I've never watched the film so I guess that didn't help!

6300058

I too was beginning to think he was stuck on the other side!

That bit was deliberate misdirection on my part, so I'm glad it worked! Sunset Shimmer... her character evolves over the two films, so it's tricky to give a one-sentence explanation -- but the "had she followed a truer path" bit refers to the fact that long ago she was Celestia's pupil herself, but she went to the dark side rather than doing a Twilight. And mirrors are important in both films.

Thank you very much for reading! :twilightsmile:

PresentPerfect
Author Interviewer

The ending baffled me a bit, but I sense there's no deeper meaning than a reason why he is where he is, yes?

6857430 Pretty much.
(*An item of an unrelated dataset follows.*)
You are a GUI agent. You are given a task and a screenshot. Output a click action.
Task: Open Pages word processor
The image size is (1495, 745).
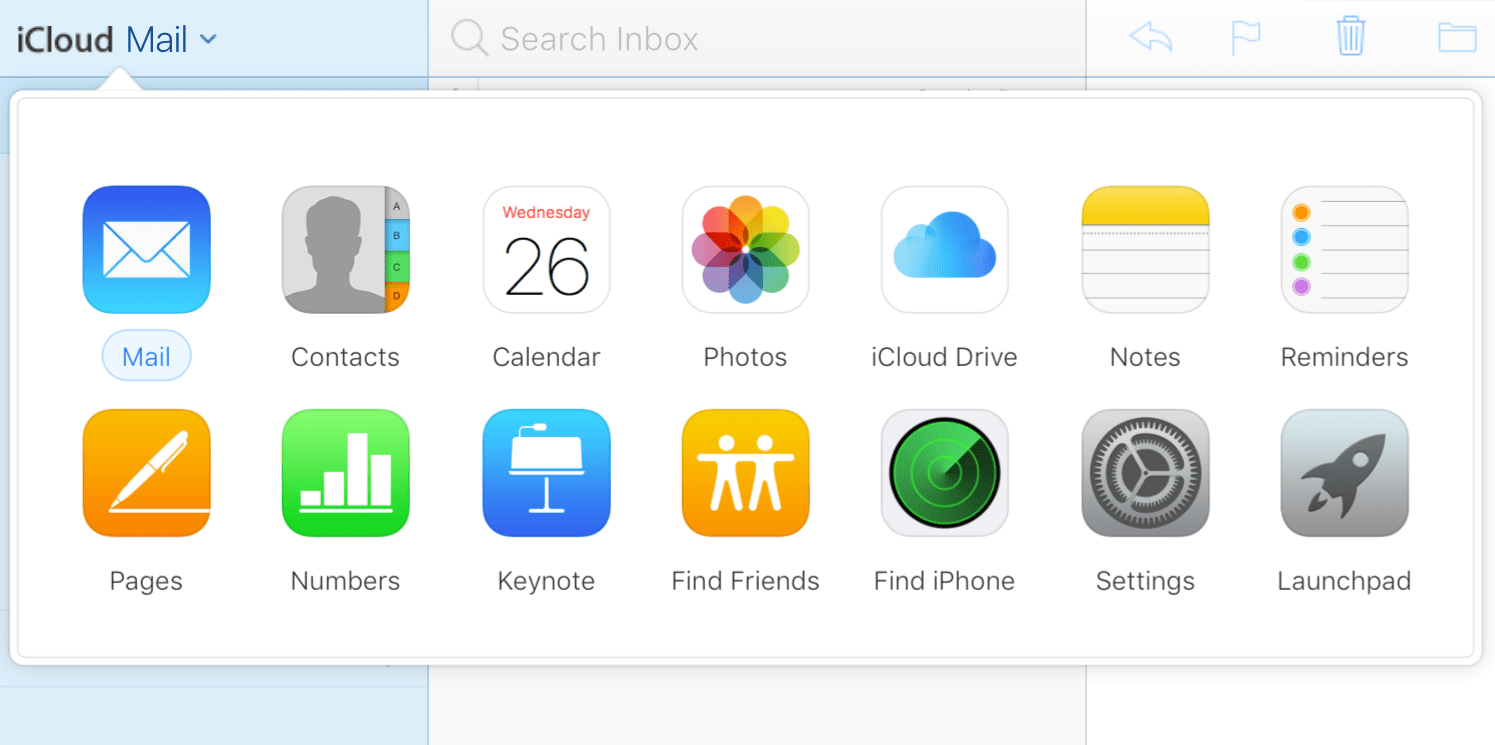(146, 472)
This isn't my usual type of fic, but I thought it would be interesting to experiment a little. Who the narrator's "Sweetie" might be -- beyond a unicorn -- is deliberately left up to the reader. However, there was a faint echo of Lilith from Terry Pratchett's Witches Abroad in my mind as being involved somewhere in this particular world. Thanks for reading!

Yes, perhaps he will one day find a mirror that breaks under his hooves.

And perhaps someday he will buck, and meet no resistance. Perhaps there will be a ripple, and a stumble.

Perhaps he will find her.

6893096 Perhaps. Or perhaps he will end up in a high school full of weird bipeds. :rainbowlaugh:

I´m back again^^ This reading was much better, may I ask you where are you from? (Because of your accent ;) )
The story itself was interesting and had something depressing, until he at the end revealed why he had chosen this monotonous life.
I had not expected that^^

7006949 Thanks! I did this reading much more recently than the Kicking Back one, so I've learnt a little more about how to speak in them.

may I ask you where are you from?

I'm from England. To be more precise, about 20 miles away from Birmingham. :twilightsmile:

7007265 Hm, England, okay. It´s a nice accent to listen to :raritywink:

What would you say, did he choose this entire job and his apprenticeship because of Sweeties accident, or had he already been working in that business when it had happened?

7007458 His backstory explains why he can do this. What happened to Sweetie explains why he does it now.